When we talk about solving algebraic equations, we mean finding the value of the variable(s) that make the equation true. In this exercise, you're working with a system of equations, which means you're trying to find a solution that satisfies more than one equation at the same time. This usually involves finding values for variables like \( x \) and \( y \) that work for all given equations in the system.

To solve such systems, there are several methods you can use. Common strategies include substitution, elimination, and graphing, among others. Each method offers a different approach, but they all aim to isolate the variable and eventually solve for it.

The first step in solving any algebraic equation is understanding what's being asked. Pay attention to the type of equation—whether it's linear, quadratic, or another form—since this affects the solving method you choose. In our given problem, one equation is linear, while the other represents a circle, making the system nonlinear.

• Double check the equations for any errors in your initial read-through.
• Identify key characteristics (like degree and type of equation).
• Choose the most effective solving method based on equation types you’re dealing with.

In the world of algebra, a circle equation is a specific type of equation representing all the points that lie on a circle. The general form of a circle's equation is \( x^2 + y^2 = r^2 \), where \( r \) is the radius of the circle.

In our exercise, \( x^2 + y^2 = 25 \) symbolizes a circle centered at the origin with a radius of 5. This equation helps us identify points \((x, y)\) that are at exactly 5 units distance from the origin.

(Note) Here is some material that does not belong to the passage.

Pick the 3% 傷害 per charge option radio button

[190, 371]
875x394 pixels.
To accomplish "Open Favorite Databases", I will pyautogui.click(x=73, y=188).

• The term \( x^2 + y^2 \) ensures that all solutions lie at a consistent distance from the center.
• The value 25 is the square of the circle’s radius.

To solve this equation as part of the system, it's crucial to find other conditions (from other equations) that these solutions must also satisfy, like in the case of a linear equation intersecting the circle.

Linear equations are your straightforward algebraic expressions where each variable is raised only to the first power. Typically, they appear in the form \( ax + by = c \).

In this exercise, we have \( 3x + 4y = 0 \). This equation represents a straight line in a two-dimensional plane.

• The coefficients of \( x \) and \( y \) (in this instance 3 and 4) determine the slope and intercept of the line when graphically represented.
• The zero on the right-hand side tells us this line passes through the origin.

Linear equations often serve as constraints in systems of equations where they intersect other geometric figures, like circles. Understanding how to manipulate them—solving for one variable in terms of another, as done here—becomes crucial in finding these intersection points.

The substitution method is a powerful technique used to solve systems of equations, especially when the system involves one or more nonlinear equations. The idea is to solve one of the equations for one variable and then substitute this expression into the other equations in the system.

In our exercise, we first solved the linear equation \( 3x + 4y = 0 \) for \( x \), resulting in \( x = -\frac{4}{3}y \).

• This expression for \( x \) was then substituted into the circle equation \( x^2 + y^2 = 25 \), reducing it to a single-variable quadratic equation in terms of \( y \).
• The expression \( (-\frac{4}{3}y)^2 + y^2 = 25 \) allowed us to simplify and solve for \( y \).
• Finally, we used the found \( y \) values to determine corresponding \( x \) solutions.

This method simplifies solving complex nonlinear systems by reducing the number of variables you deal with simultaneously, effectively making the process more manageable.